Stored data entries
↓↓↓
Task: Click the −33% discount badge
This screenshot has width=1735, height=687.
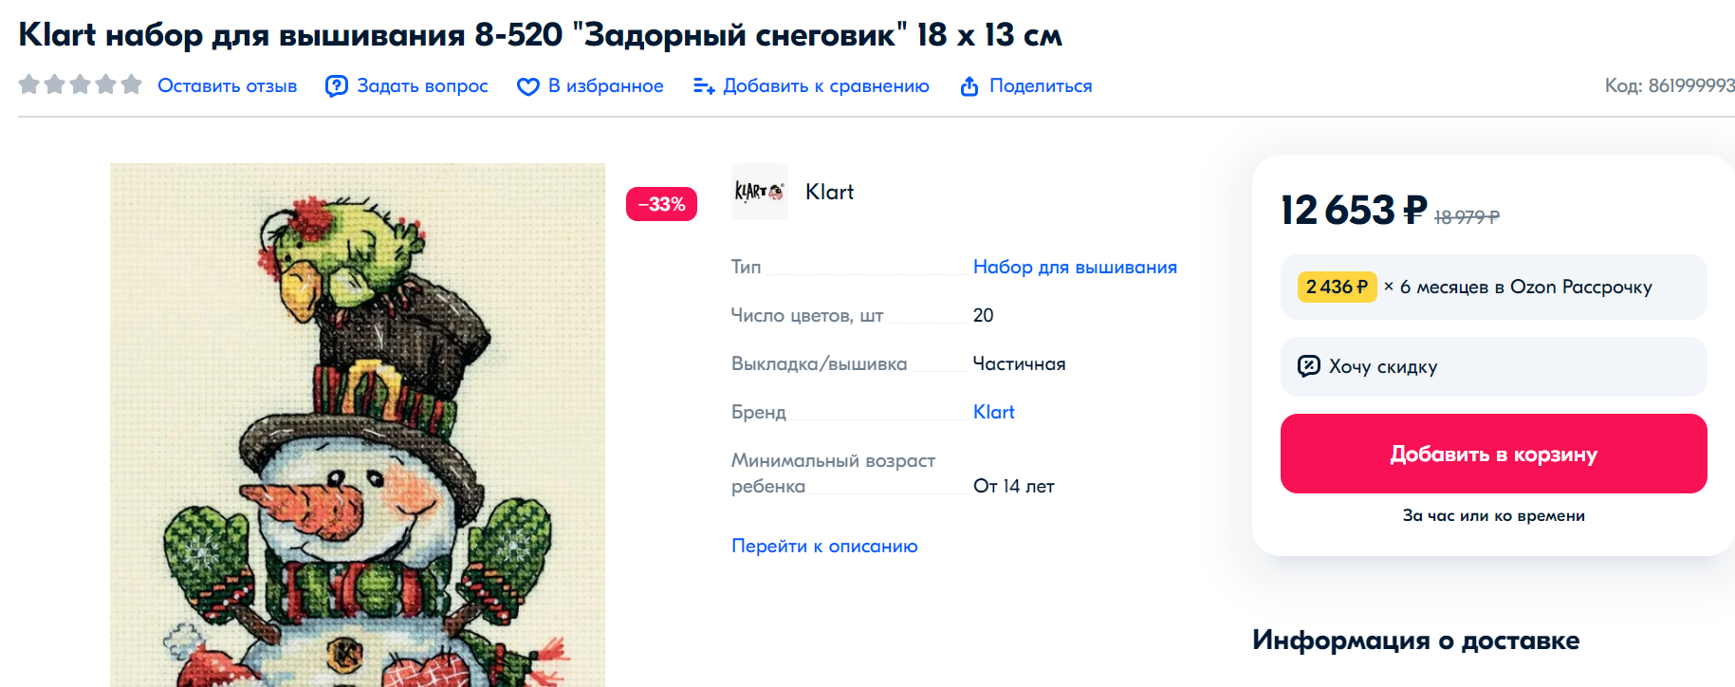Action: coord(661,204)
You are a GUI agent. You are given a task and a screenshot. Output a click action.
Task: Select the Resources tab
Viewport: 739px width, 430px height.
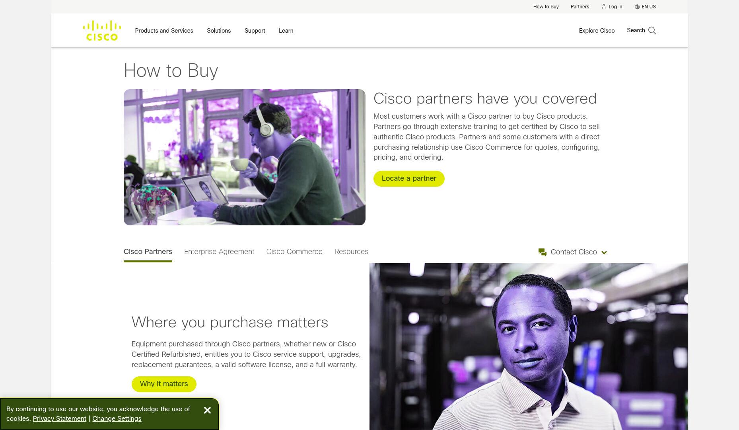(x=351, y=252)
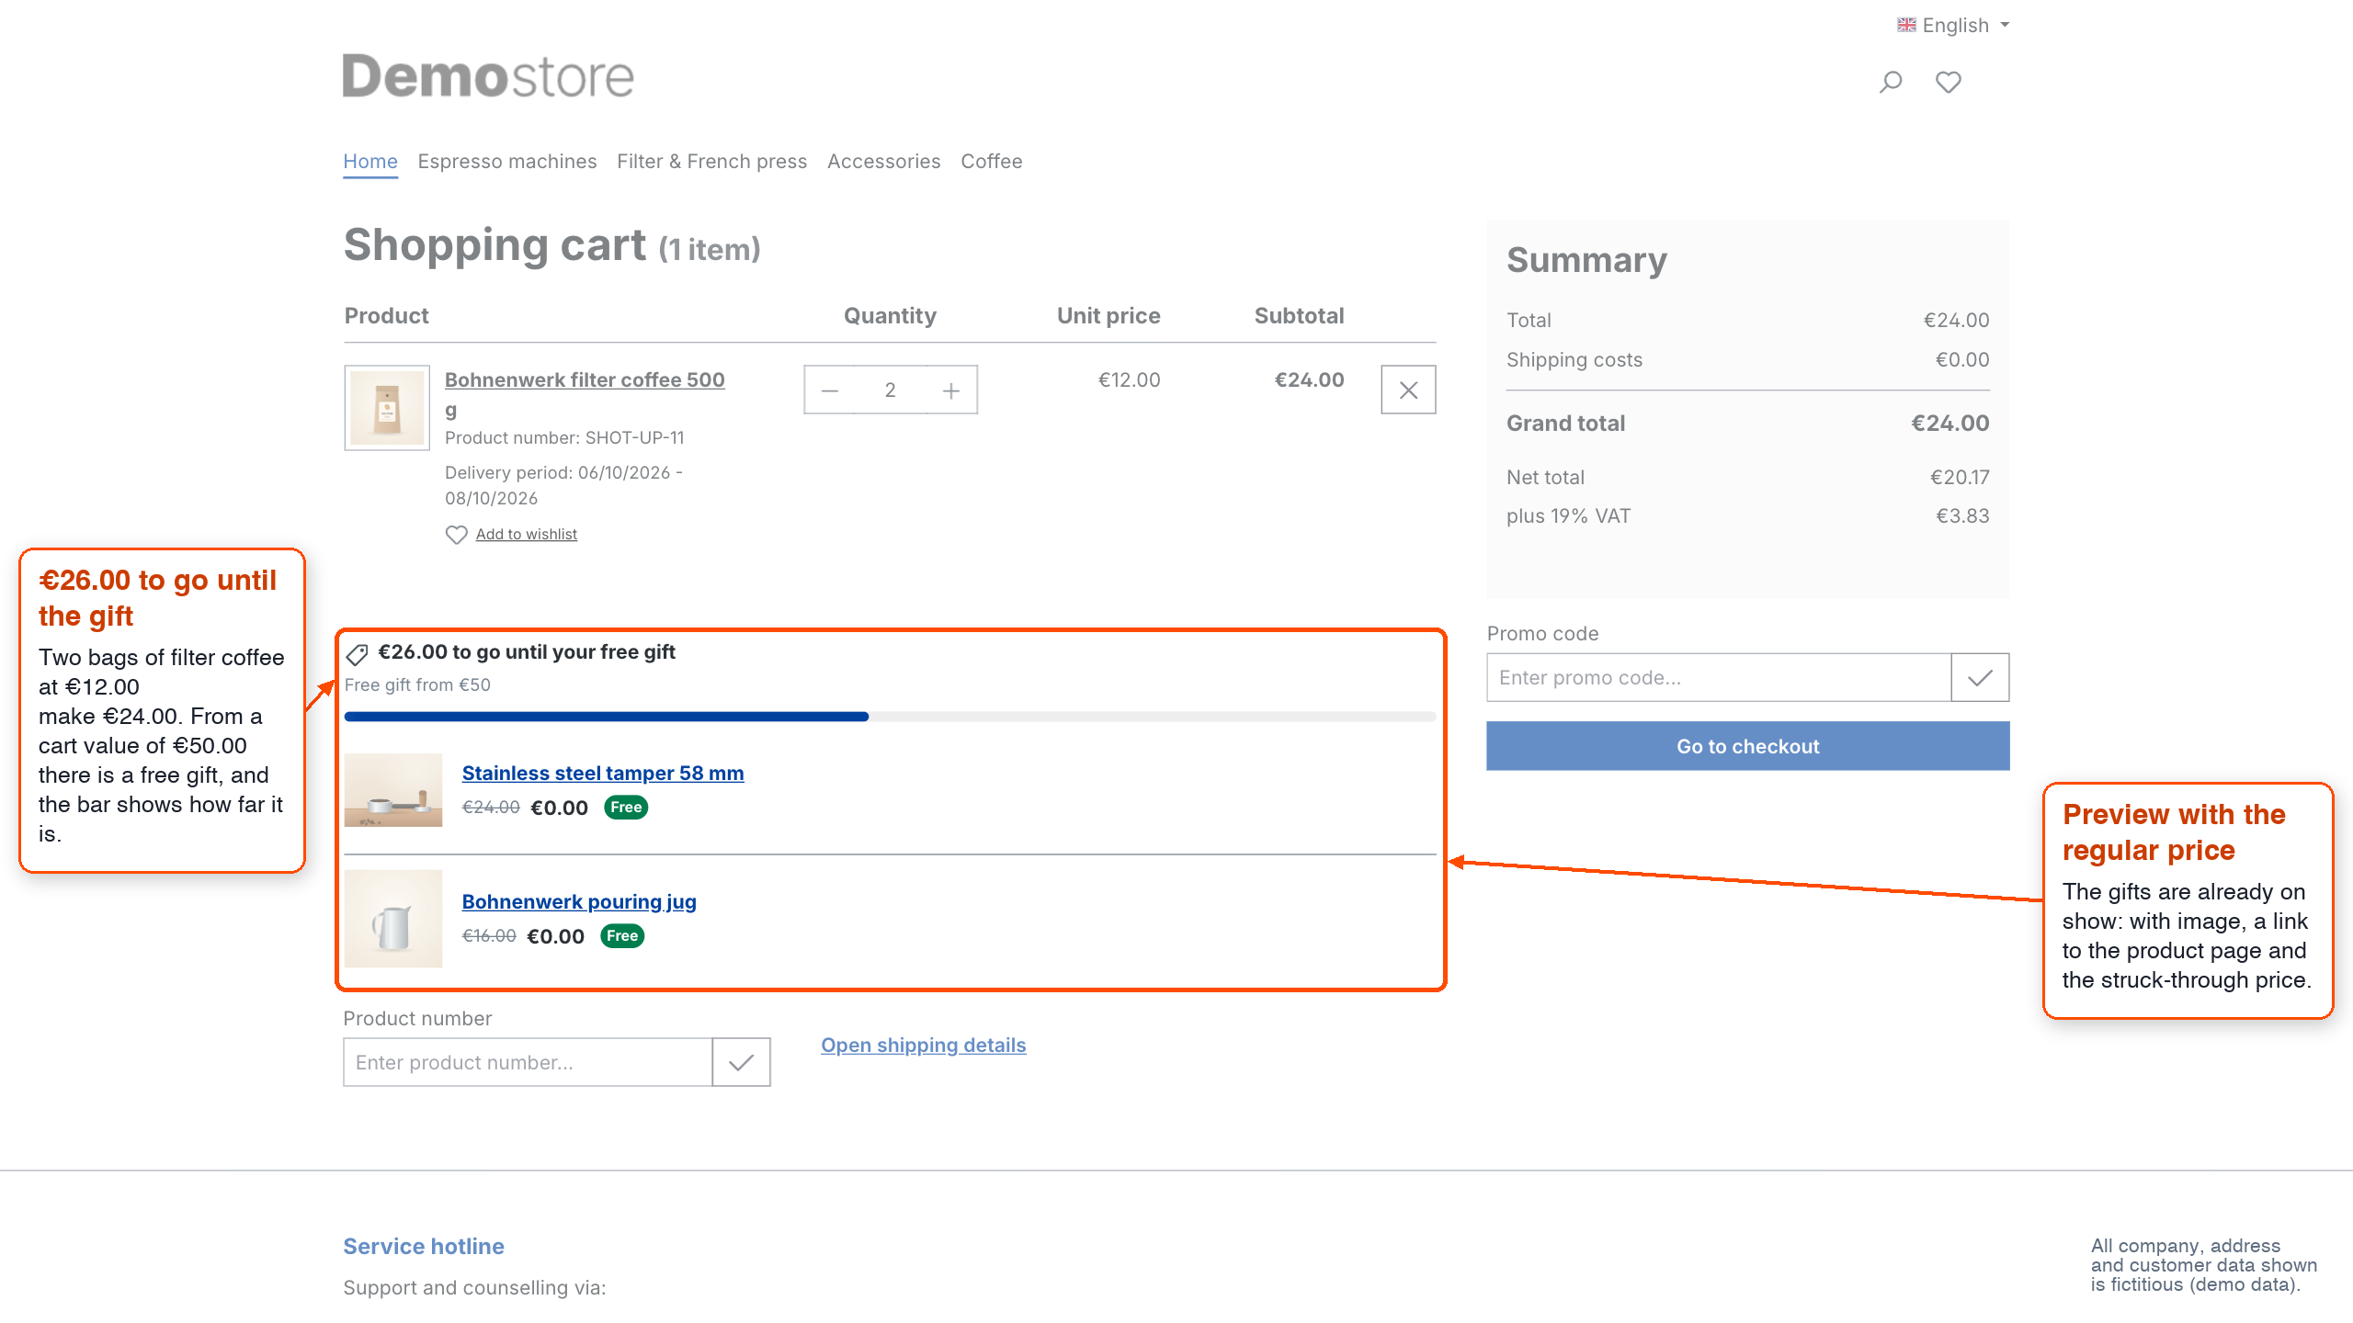Open Bohnenwerk pouring jug product link

pos(578,902)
↑↑↑
» WHAT THE TASK ASKS
Exactly as written, copy the entries above without their pictures.

» OUTPUT OF THE EXERCISE
Task: Click the −33% discount badge
This screenshot has width=1735, height=687.
Action: coord(661,204)
You are a GUI agent. You are given a task and a screenshot. Output a click action.
Task: Select the Resources tab
Viewport: 739px width, 430px height.
(x=351, y=252)
Open Bohnenwerk pouring jug product link

pos(578,902)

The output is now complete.